Celal ŞENGÖR Kuran’ın bilime aykırı olduğunu ispatladı mı?

Celal ŞENGÖR Kuran’ın bilime aykırı olduğunu ispatladı mı?

Celal Şengör’ün bir televizyon programından bir kesiti alan ve “Celal ŞENGÖR Kuran’ın bilime aykırı olduğunu ispatladı” başlığı ile yayınlanan 3 dakikalık bir videoya rastladım.

Celal Şengör Kuranı defalarca incelediğini ve bir çok bilimsel yanlışı bulduğunu dile getiriyor bu kesitte ve bir örnek veriyor. Örnek verdiği ayete çok hızlı bir şekilde baktım. Bu yazıda konuyu derinlemesine incelemeyeceğim; sadece “biz okuduk, defalarca okuduk” diyenlerin aslında gerçekten okuyup okumadığını kısaca tartışıp kararı sizlere bırakacağım.

Celal Şengör’ün “bilimsel bulgulara aykırı” diye paylaştığı ayetin kabul gören çevirisi:

 

İddia: Kuran “dağlar zelzeleyi önleyici vasıftadır der fakat bu bilime aykırıdır.”

 

Konunun bilimsel yönünün bilmiyorum.
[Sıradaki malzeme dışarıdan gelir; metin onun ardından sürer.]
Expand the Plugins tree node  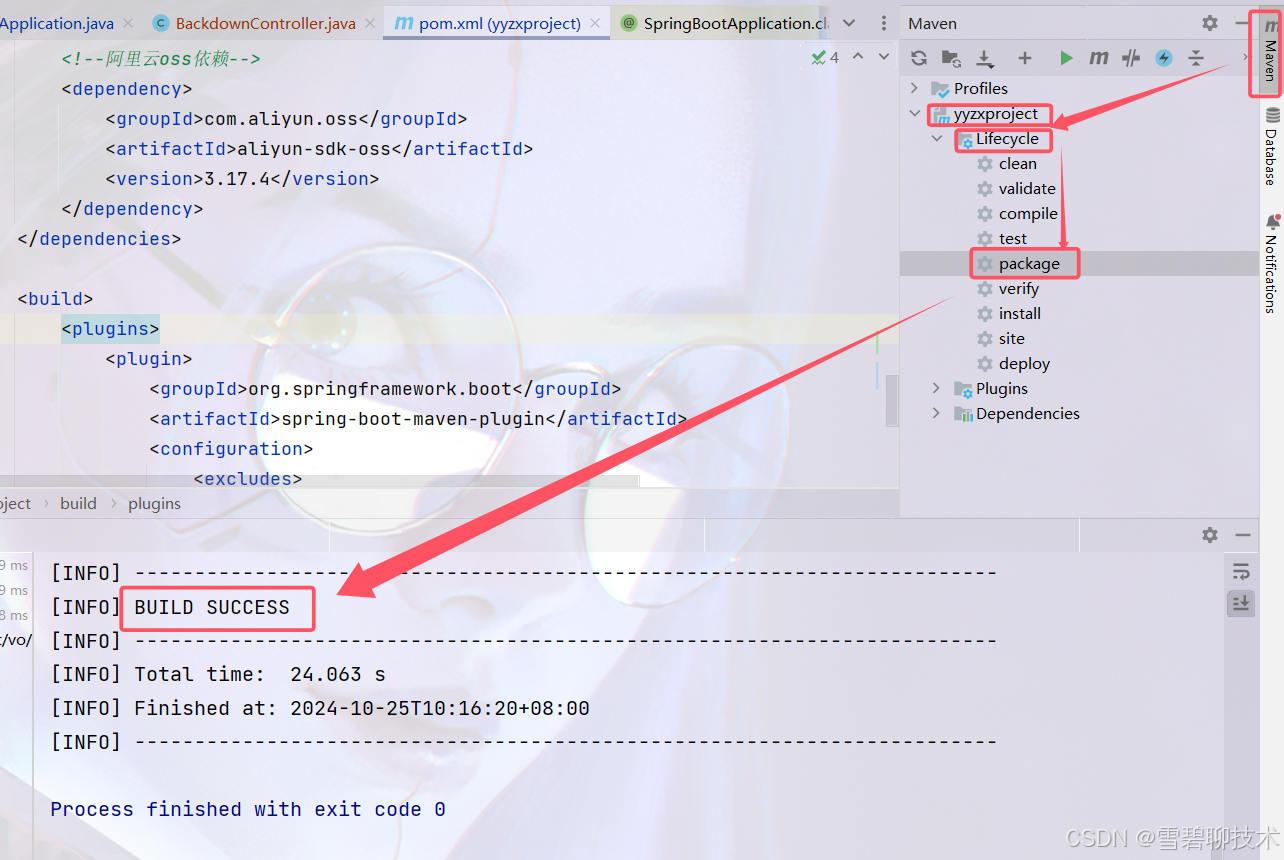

Ben sadece çok hızlı bir şekilde acaba ayet doğru çevrilmiş mi, çevrilmediğine dair şüphe duymamı gerektirecek bulgular var mı  ona bakacağım..

 

1. ve elkâ : ve bıraktı, koydu, attı, oluşturdu
2. fî el ardı : yeryüzünde
3. ravâsiye : dağlar
4. en temîde : sarsılması (sarsılmaması)
5. bi-kum : sizinle
6. ve enhâran : ve nehirler
7. ve subulen : ve yollar
8. lealle-kum : umulur ki, böylece siz
9. tehtedûne : yol bulursunuz (menzillerinize ulaşırsınız), hidayete erersiniz

 

İlk bakacağım kelime “dağ” olarak çevrilmiş kelime:

 

R S V kökünden gelen bu kelime :

 

 

Hızlıca bir göz gezdirince bile bu kelimenin “dağ” olarak çevrilmesinin bir yorum sebebiyle olabileceğini düşündüm. Bazı ayetlerde “dağ olarak “çevrilmemiş.

 

Peki acaba Kuranda “dağ” olarak çevrilen başkaca kelime var mı?

 

 

C BL kökü “dağ” olarak çevrilmiş. Arapça bilmeyenler dahi RSV ile CBL ‘nin farklı kökler olduğunu bilecektir.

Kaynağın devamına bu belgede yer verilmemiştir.